2020-04-05 15:31:04.314 PDT [1896669][:0] LOG: database system was shut down at 2020-04-05 15:24:56 PDT
2020-04-05 15:31:04.314 PDT [1896669][:0] LOG: invalid primary checkpoint record
2020-04-05 15:31:04.314 PDT [1896669][:0] PANIC: could not locate a valid checkpoint record
2020-04-05 15:31:04.315 PDT [1896668][:0] LOG: startup process (PID 1896669) was terminated by signal 6: Aborted
2020-04-05 15:31:04.315 PDT [1896668][:0] LOG: aborting startup due to startup process failure
2020-04-05 15:31:04.316 PDT [1896668][:0] LOG: database system is shut down

As far as I can tell this is not just the case for a wrong page magic,
but for all page level validation errors.

I think this largely originates in:

commit 0668719801838aa6a8bda330ff9b3d20097ea844
Author: Heikki Linnakangas <heikki(dot)linnakangas(at)iki(dot)fi>
Date: 2018-05-05 01:34:53 +0300

Fix scenario where streaming standby gets stuck at a continuation record.

If a continuation record is split so that its first half has already been
removed from the master, and is only present in pg_wal, and there is a
recycled WAL segment in the standby server that looks like it would
contain the second half, recovery would get stuck. The code in
XLogPageRead() incorrectly started streaming at the beginning of the
WAL record, even if we had already read the first page.

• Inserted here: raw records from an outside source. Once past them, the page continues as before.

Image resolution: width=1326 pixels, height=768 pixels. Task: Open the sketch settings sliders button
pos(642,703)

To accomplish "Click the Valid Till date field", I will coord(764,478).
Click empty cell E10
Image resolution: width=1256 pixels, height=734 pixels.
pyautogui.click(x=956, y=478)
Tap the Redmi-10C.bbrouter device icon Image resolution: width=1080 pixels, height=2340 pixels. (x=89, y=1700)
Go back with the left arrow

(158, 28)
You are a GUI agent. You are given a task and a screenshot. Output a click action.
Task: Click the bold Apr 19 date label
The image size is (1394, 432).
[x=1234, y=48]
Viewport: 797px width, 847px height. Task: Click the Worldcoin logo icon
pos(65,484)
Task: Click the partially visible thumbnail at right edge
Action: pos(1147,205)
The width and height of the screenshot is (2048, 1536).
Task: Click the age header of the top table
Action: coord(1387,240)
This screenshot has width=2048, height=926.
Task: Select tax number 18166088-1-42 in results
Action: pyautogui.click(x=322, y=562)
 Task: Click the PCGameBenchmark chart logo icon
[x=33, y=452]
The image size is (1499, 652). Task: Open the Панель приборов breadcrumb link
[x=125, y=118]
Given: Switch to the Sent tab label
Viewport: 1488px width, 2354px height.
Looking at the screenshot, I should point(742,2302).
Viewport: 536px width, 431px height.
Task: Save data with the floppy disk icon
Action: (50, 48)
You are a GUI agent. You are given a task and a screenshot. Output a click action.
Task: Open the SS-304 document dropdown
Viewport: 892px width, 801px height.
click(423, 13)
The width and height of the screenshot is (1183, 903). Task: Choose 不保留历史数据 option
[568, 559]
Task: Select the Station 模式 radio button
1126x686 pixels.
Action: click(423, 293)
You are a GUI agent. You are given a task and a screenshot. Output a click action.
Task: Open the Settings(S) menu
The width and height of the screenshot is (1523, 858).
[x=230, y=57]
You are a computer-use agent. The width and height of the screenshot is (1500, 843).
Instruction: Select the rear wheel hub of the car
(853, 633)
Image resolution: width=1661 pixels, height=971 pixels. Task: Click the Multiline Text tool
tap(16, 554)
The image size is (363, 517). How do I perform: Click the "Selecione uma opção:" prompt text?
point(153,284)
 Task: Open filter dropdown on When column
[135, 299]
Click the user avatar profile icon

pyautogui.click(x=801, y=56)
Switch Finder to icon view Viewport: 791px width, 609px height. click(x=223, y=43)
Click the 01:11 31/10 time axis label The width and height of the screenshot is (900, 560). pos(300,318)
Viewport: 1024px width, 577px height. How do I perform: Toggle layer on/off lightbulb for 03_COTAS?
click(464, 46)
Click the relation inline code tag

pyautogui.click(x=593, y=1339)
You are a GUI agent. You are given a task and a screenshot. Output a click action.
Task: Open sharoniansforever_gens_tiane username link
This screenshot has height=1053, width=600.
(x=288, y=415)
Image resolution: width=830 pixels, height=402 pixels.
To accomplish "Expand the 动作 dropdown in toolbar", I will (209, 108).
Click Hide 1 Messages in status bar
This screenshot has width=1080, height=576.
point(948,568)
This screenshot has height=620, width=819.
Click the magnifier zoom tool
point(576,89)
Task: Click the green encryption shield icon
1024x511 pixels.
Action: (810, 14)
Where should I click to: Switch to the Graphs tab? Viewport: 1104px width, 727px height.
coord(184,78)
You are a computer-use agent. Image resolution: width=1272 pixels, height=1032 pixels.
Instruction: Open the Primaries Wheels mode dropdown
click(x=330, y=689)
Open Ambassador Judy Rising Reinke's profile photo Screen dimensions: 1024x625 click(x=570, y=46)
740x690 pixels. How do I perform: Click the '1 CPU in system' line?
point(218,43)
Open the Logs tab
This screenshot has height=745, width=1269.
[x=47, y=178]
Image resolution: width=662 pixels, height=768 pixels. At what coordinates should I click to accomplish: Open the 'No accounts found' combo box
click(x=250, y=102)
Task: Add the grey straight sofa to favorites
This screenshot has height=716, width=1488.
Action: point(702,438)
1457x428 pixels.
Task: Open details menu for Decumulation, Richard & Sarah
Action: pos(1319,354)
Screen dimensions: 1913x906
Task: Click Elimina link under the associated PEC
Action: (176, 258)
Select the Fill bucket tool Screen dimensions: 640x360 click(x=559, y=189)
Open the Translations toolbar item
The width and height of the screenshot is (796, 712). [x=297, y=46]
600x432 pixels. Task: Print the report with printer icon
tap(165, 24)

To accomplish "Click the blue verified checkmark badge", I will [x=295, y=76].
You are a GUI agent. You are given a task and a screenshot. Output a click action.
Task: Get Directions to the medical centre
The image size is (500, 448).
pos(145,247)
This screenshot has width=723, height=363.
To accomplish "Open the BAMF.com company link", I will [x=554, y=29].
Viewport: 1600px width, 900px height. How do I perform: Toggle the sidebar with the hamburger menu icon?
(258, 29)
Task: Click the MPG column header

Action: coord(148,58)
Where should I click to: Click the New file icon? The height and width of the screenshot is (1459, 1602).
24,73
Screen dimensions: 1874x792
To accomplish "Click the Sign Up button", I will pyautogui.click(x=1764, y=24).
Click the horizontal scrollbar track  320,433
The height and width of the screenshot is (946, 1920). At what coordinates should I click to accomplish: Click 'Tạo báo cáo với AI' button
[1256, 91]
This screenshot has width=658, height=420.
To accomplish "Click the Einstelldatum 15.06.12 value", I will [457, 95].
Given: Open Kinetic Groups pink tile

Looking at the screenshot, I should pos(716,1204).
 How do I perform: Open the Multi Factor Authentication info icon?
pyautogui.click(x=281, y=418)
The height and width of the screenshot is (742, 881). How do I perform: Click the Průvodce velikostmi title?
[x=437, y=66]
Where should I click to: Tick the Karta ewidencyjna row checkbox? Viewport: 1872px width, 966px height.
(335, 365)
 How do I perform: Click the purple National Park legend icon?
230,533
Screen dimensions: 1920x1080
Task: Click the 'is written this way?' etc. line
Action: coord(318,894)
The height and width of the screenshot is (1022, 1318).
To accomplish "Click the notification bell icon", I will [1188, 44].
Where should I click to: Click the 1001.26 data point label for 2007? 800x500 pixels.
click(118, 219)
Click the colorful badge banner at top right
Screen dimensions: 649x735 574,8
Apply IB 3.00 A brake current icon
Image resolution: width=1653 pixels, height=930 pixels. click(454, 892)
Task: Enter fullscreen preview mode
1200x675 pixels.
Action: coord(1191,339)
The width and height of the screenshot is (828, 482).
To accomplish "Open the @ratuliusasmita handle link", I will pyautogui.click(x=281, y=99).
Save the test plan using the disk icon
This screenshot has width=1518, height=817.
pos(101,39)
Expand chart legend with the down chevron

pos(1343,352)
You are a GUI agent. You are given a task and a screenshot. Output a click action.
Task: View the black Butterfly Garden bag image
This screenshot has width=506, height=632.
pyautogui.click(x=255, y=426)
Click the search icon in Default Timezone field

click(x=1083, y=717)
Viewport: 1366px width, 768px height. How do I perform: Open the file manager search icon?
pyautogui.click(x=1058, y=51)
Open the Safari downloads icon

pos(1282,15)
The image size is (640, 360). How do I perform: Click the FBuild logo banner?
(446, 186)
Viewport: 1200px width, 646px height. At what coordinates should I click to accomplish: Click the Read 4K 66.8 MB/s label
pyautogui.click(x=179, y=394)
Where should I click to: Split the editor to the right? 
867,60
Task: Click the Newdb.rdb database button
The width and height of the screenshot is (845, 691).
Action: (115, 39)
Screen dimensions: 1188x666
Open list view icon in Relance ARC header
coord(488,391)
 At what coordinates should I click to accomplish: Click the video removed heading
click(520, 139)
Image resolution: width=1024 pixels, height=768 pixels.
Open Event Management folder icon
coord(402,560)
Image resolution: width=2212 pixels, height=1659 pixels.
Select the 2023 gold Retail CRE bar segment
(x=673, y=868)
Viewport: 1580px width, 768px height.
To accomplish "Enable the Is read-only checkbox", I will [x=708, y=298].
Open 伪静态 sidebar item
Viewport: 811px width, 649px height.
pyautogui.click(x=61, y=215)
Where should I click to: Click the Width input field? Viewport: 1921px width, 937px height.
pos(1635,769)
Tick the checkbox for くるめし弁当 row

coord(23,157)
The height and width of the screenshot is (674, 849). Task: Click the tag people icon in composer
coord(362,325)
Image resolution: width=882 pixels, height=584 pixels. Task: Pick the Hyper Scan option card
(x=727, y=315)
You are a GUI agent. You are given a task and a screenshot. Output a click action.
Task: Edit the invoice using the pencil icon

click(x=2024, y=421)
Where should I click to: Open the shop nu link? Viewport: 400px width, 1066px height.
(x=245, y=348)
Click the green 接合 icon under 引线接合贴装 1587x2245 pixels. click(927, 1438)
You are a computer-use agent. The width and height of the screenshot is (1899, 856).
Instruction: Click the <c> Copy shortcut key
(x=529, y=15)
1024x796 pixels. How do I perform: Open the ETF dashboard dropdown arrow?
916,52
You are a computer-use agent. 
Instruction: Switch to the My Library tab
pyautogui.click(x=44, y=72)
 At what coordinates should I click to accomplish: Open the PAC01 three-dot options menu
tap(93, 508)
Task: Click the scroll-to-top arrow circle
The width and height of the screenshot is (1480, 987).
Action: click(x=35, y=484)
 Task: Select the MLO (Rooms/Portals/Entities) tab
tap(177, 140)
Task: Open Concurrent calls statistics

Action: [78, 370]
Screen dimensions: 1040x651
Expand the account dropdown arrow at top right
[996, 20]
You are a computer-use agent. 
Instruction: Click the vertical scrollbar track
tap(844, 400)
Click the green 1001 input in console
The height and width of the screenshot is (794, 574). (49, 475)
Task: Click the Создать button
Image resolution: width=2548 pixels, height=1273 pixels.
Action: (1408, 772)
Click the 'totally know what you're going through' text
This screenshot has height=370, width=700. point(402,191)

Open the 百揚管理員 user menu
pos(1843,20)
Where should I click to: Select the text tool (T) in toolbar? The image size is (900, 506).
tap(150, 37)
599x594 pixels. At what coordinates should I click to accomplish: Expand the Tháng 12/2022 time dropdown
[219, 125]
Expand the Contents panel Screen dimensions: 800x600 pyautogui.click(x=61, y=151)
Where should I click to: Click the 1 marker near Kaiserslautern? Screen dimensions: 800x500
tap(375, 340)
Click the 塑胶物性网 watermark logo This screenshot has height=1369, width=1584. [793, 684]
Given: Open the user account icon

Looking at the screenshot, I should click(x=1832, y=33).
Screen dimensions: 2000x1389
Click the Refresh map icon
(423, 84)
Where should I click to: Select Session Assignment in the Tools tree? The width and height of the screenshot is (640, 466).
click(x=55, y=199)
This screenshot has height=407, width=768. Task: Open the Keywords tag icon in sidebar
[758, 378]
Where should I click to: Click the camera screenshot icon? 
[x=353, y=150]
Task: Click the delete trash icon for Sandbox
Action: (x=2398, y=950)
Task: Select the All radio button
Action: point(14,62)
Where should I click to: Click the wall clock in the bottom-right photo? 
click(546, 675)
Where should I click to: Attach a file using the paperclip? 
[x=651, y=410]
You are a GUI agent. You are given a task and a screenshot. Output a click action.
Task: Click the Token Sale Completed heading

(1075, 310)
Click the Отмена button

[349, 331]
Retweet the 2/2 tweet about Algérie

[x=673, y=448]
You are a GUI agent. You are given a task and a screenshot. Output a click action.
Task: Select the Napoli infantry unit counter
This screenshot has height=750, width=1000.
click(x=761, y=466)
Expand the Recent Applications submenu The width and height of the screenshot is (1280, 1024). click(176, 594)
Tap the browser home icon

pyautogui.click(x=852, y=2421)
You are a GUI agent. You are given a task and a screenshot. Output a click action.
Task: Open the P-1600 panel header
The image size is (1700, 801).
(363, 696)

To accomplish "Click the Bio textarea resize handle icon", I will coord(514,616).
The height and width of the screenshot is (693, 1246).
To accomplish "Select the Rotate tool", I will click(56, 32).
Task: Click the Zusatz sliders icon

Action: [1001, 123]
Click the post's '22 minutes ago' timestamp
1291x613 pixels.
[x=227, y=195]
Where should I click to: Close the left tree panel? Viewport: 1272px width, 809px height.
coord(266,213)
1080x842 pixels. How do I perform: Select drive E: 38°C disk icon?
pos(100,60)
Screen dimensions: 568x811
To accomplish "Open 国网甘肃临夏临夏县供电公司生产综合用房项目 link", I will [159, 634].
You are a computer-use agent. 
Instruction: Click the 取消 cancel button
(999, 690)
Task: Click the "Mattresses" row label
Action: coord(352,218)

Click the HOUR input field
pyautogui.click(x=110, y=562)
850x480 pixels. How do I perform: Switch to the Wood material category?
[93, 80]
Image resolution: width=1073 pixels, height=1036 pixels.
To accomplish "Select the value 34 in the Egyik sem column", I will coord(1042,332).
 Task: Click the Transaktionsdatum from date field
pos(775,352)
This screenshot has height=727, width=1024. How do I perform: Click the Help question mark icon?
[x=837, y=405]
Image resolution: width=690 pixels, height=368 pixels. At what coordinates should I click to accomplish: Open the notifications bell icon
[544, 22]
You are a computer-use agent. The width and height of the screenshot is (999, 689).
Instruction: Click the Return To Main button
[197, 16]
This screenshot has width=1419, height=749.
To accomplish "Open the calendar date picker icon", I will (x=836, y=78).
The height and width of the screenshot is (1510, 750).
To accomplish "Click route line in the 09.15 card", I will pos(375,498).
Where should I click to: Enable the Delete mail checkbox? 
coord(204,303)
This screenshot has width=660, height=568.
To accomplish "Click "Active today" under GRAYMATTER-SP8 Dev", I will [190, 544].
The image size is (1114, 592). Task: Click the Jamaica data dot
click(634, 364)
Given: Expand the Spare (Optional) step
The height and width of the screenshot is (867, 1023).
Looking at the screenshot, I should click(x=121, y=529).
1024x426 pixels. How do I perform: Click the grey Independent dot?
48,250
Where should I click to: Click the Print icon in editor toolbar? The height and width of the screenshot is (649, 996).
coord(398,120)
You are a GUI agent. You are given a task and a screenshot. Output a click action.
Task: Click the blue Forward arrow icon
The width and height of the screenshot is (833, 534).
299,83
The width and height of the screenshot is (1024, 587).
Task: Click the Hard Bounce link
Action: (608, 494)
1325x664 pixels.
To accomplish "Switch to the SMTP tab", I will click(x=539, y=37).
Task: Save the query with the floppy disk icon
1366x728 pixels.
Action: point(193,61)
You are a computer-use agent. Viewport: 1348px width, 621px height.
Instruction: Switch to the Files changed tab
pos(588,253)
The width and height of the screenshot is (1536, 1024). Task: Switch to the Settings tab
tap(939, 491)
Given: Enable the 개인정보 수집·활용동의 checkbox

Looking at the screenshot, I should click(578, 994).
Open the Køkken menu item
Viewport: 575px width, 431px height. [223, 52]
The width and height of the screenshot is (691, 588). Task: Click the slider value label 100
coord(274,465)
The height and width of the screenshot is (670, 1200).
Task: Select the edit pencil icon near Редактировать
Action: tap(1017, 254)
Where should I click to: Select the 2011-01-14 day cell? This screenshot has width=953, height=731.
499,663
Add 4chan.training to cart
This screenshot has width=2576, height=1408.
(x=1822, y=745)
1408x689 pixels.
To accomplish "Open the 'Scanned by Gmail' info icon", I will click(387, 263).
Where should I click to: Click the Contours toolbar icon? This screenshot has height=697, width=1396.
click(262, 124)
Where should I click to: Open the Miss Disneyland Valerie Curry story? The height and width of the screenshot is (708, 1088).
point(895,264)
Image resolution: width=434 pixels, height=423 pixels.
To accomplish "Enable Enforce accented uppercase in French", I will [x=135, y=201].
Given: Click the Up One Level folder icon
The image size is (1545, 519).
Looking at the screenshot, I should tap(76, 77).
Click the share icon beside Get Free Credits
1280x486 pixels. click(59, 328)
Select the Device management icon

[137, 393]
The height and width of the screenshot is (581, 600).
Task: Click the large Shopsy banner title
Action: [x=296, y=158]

Backpatch to 9.4. In principle, older versions have the same problem, but
without replication slots, there was no straightforward mechanism to
prevent the master from recycling old WAL that was still needed by standby.
Without such a mechanism, I think it's reasonable to assume that there's
enough slack in how many old segments are kept around to not run into this,
or you have a WAL archive.

Reported by Jonathon Nelson. Analysis and patch by Kyotaro HORIGUCHI, with
some extra comments by me.

Discussion: https://www.postgresql.org/message-id/CACJqAM3xVz0JY1XFDKPP%2BJoJAjoGx%3DGNuOAshEDWCext7BFvCQ%40mail.gmail.com

which added the following to XLogPageRead():

+ /*
+ * Check the page header immediately, so that we can retry immediately if
+ * it's not valid. This may seem unnecessary, because XLogReadRecord()
+ * validates the page header anyway, and would propagate the failure up to
+ * ReadRecord(), which would retry. However, there's a corner case with
+ * continuation records, if a record is split across two pages such that
+ * we would need to read the two pages from different sources. For
+ * example, imagine a scenario where a streaming replica is started up,
+ * and replay reaches a record that's split across two WAL segments. The
+ * first page is only available locally, in pg_wal, because it's already
+ * been recycled in the master. The second page, however, is not present
+ * in pg_wal, and we should stream it from the master. There is a recycled
+ * WAL segment present in pg_wal, with garbage contents, however. We would
+ * read the first page from the local WAL segment, but when reading the
+ * second page, we would read the bogus, recycled, WAL segment. If we
+ * didn't catch that case here, we would never recover, because
+ * ReadRecord() would retry reading the whole record from the beginning.
+ *
+ * Of course, this only catches errors in the page header, which is what
+ * happens in the case of a recycled WAL segment. Other kinds of errors or
+ * corruption still has the same problem. But this at least fixes the
+ * common case, which can happen as part of normal operation.
+ *
+ * Validating the page header is cheap enough that doing it twice
+ * shouldn't be a big deal from a performance point of view.
+ */
+ if (!XLogReaderValidatePageHeader(xlogreader, targetPagePtr, readBuf))
+ {
+ /* reset any error XLogReaderValidatePageHeader() might have set */
+ xlogreader->errormsg_buf[0] = '\0';
+ goto next_record_is_invalid;
+ }
+

I really can't follow the logic of just intentionally and silently
throwing the error message away here. Isn't this basically hiding *all*
page level error messages?

And even in the scenarios where this were the right thing, I feel like
not even outputting a debugging message makes debugging situations in
which this is encountered unnecessarily hard.